## Provided records
--- START ---

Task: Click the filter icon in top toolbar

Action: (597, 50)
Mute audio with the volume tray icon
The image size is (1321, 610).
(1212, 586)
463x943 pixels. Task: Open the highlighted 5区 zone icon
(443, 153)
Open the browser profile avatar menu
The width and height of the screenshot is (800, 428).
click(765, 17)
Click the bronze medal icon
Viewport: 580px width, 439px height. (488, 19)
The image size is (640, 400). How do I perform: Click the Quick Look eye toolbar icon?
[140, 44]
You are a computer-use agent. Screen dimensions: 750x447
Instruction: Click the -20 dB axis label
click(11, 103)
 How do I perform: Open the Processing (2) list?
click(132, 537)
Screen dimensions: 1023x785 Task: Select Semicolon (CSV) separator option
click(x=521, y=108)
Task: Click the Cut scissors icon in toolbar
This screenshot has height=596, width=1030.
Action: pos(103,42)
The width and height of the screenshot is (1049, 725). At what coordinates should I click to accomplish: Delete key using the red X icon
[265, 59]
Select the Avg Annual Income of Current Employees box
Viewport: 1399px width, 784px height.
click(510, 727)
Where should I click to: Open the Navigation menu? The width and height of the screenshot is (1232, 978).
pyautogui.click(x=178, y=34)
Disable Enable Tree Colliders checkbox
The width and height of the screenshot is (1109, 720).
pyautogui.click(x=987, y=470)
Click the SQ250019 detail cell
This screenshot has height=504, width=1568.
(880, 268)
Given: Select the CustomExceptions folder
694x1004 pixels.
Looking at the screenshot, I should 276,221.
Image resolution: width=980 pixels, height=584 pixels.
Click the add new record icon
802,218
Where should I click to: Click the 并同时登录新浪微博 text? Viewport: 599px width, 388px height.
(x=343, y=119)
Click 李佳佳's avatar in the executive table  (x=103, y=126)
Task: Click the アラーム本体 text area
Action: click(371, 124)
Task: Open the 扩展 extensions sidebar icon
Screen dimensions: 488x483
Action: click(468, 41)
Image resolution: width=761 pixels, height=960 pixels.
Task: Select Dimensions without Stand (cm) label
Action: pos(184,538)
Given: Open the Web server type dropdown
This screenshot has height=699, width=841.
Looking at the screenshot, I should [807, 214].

--- END ---

## Work instruction
Give every line of the listing again. Keep each one exact.

## Answer to the problem
Task: Click the filter icon in top toolbar

Action: (597, 50)
Mute audio with the volume tray icon
The image size is (1321, 610).
(1212, 586)
463x943 pixels. Task: Open the highlighted 5区 zone icon
(443, 153)
Open the browser profile avatar menu
The width and height of the screenshot is (800, 428).
click(765, 17)
Click the bronze medal icon
Viewport: 580px width, 439px height. (488, 19)
The image size is (640, 400). How do I perform: Click the Quick Look eye toolbar icon?
[140, 44]
You are a computer-use agent. Screen dimensions: 750x447
Instruction: Click the -20 dB axis label
click(11, 103)
 How do I perform: Open the Processing (2) list?
click(132, 537)
Screen dimensions: 1023x785 Task: Select Semicolon (CSV) separator option
click(x=521, y=108)
Task: Click the Cut scissors icon in toolbar
This screenshot has height=596, width=1030.
Action: pos(103,42)
The width and height of the screenshot is (1049, 725). At what coordinates should I click to accomplish: Delete key using the red X icon
[265, 59]
Select the Avg Annual Income of Current Employees box
Viewport: 1399px width, 784px height.
click(510, 727)
Where should I click to: Open the Navigation menu? The width and height of the screenshot is (1232, 978).
pyautogui.click(x=178, y=34)
Disable Enable Tree Colliders checkbox
The width and height of the screenshot is (1109, 720).
pyautogui.click(x=987, y=470)
Click the SQ250019 detail cell
This screenshot has height=504, width=1568.
(880, 268)
Given: Select the CustomExceptions folder
694x1004 pixels.
Looking at the screenshot, I should 276,221.
Image resolution: width=980 pixels, height=584 pixels.
Click the add new record icon
802,218
Where should I click to: Click the 并同时登录新浪微博 text? Viewport: 599px width, 388px height.
(x=343, y=119)
Click 李佳佳's avatar in the executive table  (x=103, y=126)
Task: Click the アラーム本体 text area
Action: click(371, 124)
Task: Open the 扩展 extensions sidebar icon
Screen dimensions: 488x483
Action: click(468, 41)
Image resolution: width=761 pixels, height=960 pixels.
Task: Select Dimensions without Stand (cm) label
Action: pos(184,538)
Given: Open the Web server type dropdown
This screenshot has height=699, width=841.
Looking at the screenshot, I should [807, 214].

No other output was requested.